Published:Thursday | November 15, 2012 | 12:00 AM
Jamaica's Shelly-Ann Fraser-Pryce (right) powers ahead to win gold in the women's 100-metre final at the London Olympic Games on Saturday, August 4. Allyson Felix (left) placed fifth. - AP

Hubert Lawrence, Gleaner Writer

Sports awards never fail to amaze. Routinely, those who make the awards gloss over important considerations and come to wayward conclusions. The latest miss comes with the exclusion of Shelly-Ann Fraser-Pryce from the top three in the IAAF World Athlete of the Year polls.

Valerie Adams, Jessica Ennis and Allyson Felix, all Olympic champions, advanced to the final three with the little Jamaican cast aside with super sprint hurdler Sally Pearson of Australia.
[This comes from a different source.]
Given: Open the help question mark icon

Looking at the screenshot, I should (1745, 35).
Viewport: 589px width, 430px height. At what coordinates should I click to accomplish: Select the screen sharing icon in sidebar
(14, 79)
Adams, Ennis and Felix were all wonderful in 2012, but did they all outperform Shelly-Ann? A closer look suggests not.

It's hard to compare athletes in different events, but since the slim American competed in the 100m and 200m this past season, we can weigh the relative merits of Felix and Fraser-Pryce this time. Both won Olympic titles, the former in the 200m and the latter in the 100m. Both reached new levels in their prime event, Allyson with a fine run of 21.69 seconds to win the 200 at the US Trials and Shelly zipped 10.70 to take the 100m at the Jamaica Trials.

Those times moved them both to number four all time in the 200m and 100m, respectively.

When the number crunchers are done, this frightfully fast pair will probably be ranked number one in the 200m and the 100m, respectively.

The affable American may have a slight edge thus far because she won all her races over the curved sprint, while Shelly-Ann lost a few in the 100m.

Best female sprinter

That isn't the whole picture. Shelly beat Allyson, first to fifth, in the Olympic 100m final and ran away from the slow-starting American in New York and Zurich. By contrast, she was much closer to Allyson, second to first, in the Olympic 200m final. Based on the combined 100/200 results, Shelly was the best female sprinter at the Olympics.

That should have been as easy as abc.

Maybe the IAAF poll took relay running into consideration. That's something most track and field pundits seldom do because one person can't do a relay on their own. If that's what happened, the elimination of the Jamaican is understandable. Felix ran brilliantly for the USA on both the 4x100m AND 4x400m, but she didn't do it on her own.

If there's any consolation, it's the treatment by the polls of American Ashton Eaton. All he did was set world records in the heptathlon and decathlon at the World Indoor Championships and the US Trials, respectively, and win Olympic gold. Somehow, he isn't in the top three.

Usain Bolt, the only sprinter with better 2012 Olympic results than Shelly-Ann, is among the three who remain for the final round of polling for the IAAF Men's Athlete of the Year Award.

Bolt, David Rudisha and Aries Merritt all won in the Olympics and all three lost at different points in the season. Among them, only Bolt won two individual golds in London, but Rudisha and Merritt set world records.

Merritt set a super mark of 12.80 seconds to cap a 110-metre hurdles season where he set new standards of consistency.

Overbalancing that was Rudisha breaking the 1.41 barrier to win the Olympics in the historic time of one minute 40.91 seconds.

Another gem

The leggy Kenyan summoned sub-1.42 clockings in New York and Paris, 1.41.74 and 1.41.54 to be exact, and in Nairobi's lung- bursting high altitude, he produced another gem. That was an amazing time of one minute 42.12 second to win the Kenyan Trials.

Bolt was no slouch. He stepped to the second-fastest time ever in the 100m - 9.63 seconds - to win the Olympics. In the 200m, he equalled the fourth-fastest time - Michael Johnson's former world record of 19.32 seconds - to complete a unique repeat double.

Figure that one out. It's worth a good think.

The Felix-Fraser-Pryce case isn't so tough. The pocket rocket had a better overall season than the elegant American and should be in the IAAF World Athlete of the Year top three. It's as easy as abc.

Hubert Lawrence has covered sport since 1987.